A lovely word, mammocks – ‘a scrap, shred, broken or torn piece’ (Oxford English Dictionary) which I owe to a Bookforum review of Ian Sansom’s 2013 book ‘Paper: An Elegy’.
‘Not quite a history, Paper feels more like a commonplace book, one of those predigital scrapbooks of items jotted down for future reference…… a magpie collector of shiny bits of information’ – one of which is that the first fully automated paper machine was set up at Frogmore Mill in Hertfordshire in 1803.
Just over 200 years. Everything before that was hand-made, from all sorts of materials including rags.
‘Paper made by hand from pulped rags has a different texture from machine-made paper manufactured from wood-pulp. Paper usually accounted for at least half the manufacturing cost of a book…. and it figured prominently in advertisements for books since readers cared about the material base of literature – its colour, density and feel to the fingertips.’
(The Bookshop of the World: Making and Trading Books in the Dutch Golden Age – Pettergree & der Weduwen)

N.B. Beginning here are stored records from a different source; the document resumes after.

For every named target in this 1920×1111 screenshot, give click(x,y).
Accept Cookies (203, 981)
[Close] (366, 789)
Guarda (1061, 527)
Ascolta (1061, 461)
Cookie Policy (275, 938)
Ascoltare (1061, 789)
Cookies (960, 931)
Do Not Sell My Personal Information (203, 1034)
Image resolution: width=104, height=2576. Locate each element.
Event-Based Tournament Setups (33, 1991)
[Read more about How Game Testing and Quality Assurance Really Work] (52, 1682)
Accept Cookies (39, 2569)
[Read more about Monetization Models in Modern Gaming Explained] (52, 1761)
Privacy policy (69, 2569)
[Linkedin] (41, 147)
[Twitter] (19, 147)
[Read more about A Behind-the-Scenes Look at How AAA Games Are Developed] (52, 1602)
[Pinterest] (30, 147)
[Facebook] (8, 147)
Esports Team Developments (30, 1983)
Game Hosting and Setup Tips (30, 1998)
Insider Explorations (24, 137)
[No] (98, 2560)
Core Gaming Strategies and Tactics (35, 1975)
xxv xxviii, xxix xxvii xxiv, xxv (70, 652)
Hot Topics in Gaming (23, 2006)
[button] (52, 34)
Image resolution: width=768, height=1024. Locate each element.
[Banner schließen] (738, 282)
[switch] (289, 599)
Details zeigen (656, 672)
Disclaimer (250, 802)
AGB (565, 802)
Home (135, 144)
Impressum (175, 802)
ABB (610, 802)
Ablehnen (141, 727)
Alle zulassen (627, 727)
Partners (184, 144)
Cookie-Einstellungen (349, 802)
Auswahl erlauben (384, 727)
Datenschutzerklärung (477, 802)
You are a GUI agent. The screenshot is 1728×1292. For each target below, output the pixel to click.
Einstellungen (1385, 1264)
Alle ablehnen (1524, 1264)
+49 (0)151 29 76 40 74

It still matters to some of us. To many of us, if you count the number of bookbinding and paper making sites on Instagram, like a defiant resistance to an automated world. And as for our machine-made paper, some lasts and some doesn’t, mostly depending on the amount of acid in the mix, since it’s the acid that causes the foxing (spots) and browning. The photo above shows a stack of poetry books, all published in the four years from 1982 to 1985 (the years when I was first buying poetry).Those produced by Bloodaxe, Faber and Carcanet stand up pretty well, still more or less white. Books from Cape and Penguin have on the whole fared far less well: brown, rougher to the touch, more brittle. It remains to be seen which of the current slim volumes will look good in forty years time. They all look great when you buy them.
And as a matter of interest, the books in the stack are, from top to bottom –
Douglas Dunn: Elegies, Faber, 1985.
Elizabeth Jennings: Selected Poems, Carcanet, 1985.
Ken Smith: The Poet Reclining: Bloodaxe, 1982.
Peter Didsbury: The Butchers of Hull, Bloodaxe, 1982.
Carolyn Forche: the country between us, Cape, 1983.
Tony Harrison: Selected Poems, Penguin, 1985.